One solution is for people to judge that there's something inherently worthwhile in Rapa Nui, something that Spanish can't provide. This may be a functional utility, as in the argument for maintaining a connection with one's roots -- you can't go back in time and get the ancient Easter Islanders to speak Spanish. (Of course, this assumes that it's worthwhile to be connected to one's roots, and that one's real roots are genetic and/or geographic, rather than cultural -- else why not adopt Spanish roots along with the Spanish language?) Indeed, the functional utility may lie in the very fact that it is a minority culture, and thus confers specialness on its practitioners and distances them from a majority culture that has been the source of injustices. It may also be an inherent utility, as in the argument that there's a unique worldview captured in Rapa Nui that can only be palely reflected through translation into Spanish.

The "multicultural" solution is to try to emphasize those additional values, arguing that they are great enough to make it worth maintaining a second culture. But the anti-immigration proposal represents an "isolationist" solution, a deliberate narrowing of a group's compass of social interaction so that the culture in question can be used to fulfil the baseline utility.
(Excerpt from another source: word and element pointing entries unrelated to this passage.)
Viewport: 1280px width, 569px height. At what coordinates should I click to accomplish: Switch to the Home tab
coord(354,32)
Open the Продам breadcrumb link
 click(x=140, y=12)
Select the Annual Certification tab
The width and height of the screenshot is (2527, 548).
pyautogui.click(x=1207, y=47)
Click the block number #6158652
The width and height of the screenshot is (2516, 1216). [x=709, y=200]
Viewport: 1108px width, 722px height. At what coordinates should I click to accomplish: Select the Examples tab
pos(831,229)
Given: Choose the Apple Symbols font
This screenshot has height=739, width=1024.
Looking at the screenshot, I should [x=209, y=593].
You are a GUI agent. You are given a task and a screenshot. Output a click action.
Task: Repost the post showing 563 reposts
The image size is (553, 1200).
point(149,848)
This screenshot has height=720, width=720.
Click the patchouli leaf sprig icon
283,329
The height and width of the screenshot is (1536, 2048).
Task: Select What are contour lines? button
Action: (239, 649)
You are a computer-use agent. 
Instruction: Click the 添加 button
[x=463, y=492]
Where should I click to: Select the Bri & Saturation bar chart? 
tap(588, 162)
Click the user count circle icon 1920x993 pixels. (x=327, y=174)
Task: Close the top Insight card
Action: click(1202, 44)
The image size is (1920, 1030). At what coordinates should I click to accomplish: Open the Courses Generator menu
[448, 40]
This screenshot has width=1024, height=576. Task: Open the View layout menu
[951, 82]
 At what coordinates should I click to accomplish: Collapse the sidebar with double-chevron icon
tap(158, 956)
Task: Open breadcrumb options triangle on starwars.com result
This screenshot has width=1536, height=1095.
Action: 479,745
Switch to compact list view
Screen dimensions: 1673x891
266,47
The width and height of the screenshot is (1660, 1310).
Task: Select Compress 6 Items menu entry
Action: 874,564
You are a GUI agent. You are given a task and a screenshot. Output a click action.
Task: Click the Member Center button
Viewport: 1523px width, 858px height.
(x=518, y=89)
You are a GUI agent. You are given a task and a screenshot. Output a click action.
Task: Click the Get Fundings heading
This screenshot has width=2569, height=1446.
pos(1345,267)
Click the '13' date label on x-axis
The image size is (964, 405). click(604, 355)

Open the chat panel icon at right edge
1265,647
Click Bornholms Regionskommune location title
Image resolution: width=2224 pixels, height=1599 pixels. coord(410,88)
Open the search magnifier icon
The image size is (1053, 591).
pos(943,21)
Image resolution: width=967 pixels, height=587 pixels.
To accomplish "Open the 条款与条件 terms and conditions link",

If you shut the Chileans out (not necessarily completely, but to a degree that would go beyond immigration controls to reducing communications like TV as well as trade), then you no longer have "Spanish lets me speak to outsiders" as a reason that tips the balance in deciding whether to speak to your neighbor in Spanish or Rapa Nui. At the extreme end of this is the Amish solution, in which the socioeconomic structure and socialization of the group essentially "rig" a person to encounter prohibitively high costs if they attempt to extend their compass of interaction to outsiders and forces a choice between outsiders and insiders, rather than allowing people to straddle the border. It puts up a barrier on the slippery slope to culture change, at the cost of restricting people's opportunities for choice.